Ich finde den immer wieder gezogenen Vergleich mit der Büchse der Pandora sehr unpassend. Wenn die Büchse der Pandora nicht geöffnet wird, bleibt das Unheil einfach drin und nichts passiert. So einfach ist das mit der Büchse, die wir mit uns rumtragen leider nicht. Mir erscheint der Vergleich mit einem Dampfkochtopf mit verklemmtem Ventil eigentlich passender. Kocht er weiter vor sich hin, explodiert er. Wird der Deckel unvorsichtig geöffnet, gibt es eine riesen Sauerei und es besteht Verletzungsgefahr. Wird der Deckel ganz vorsichtig geöffnet oder das Ventil gangbar gemacht kann der Druck entweichen, der Inhalt pegelt sich auf ein bestimmtes Niveau ein und nichts passiert.

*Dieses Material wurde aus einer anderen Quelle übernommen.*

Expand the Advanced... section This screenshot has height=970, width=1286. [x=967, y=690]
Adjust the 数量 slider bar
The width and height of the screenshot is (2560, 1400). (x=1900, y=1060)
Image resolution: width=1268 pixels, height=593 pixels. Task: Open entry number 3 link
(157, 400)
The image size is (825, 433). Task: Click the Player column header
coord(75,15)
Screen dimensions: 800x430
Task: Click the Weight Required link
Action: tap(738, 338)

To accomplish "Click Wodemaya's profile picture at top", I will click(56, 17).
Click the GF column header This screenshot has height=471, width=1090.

Aus der Sicht eines Mannes, der 35 Jahre den Druck ausgehalten hat, kann ich dir bestätigen, dass ein nur zeitweises Ausleben der weiblichen Seite durchaus ausreichend sein kann. Das Niveau hat sich eingependelt. Wichtig ist das Wissen: Ich kann und ich darf, dann baut sich auch kein neuer Druck auf.
Wir wollen nicht zu tief in die Glaskugel schauen, alles kann, nichts muss.
Liebe Grüße
Helga
Was bin ich?- Zunächst einmal bin ich ein Mensch!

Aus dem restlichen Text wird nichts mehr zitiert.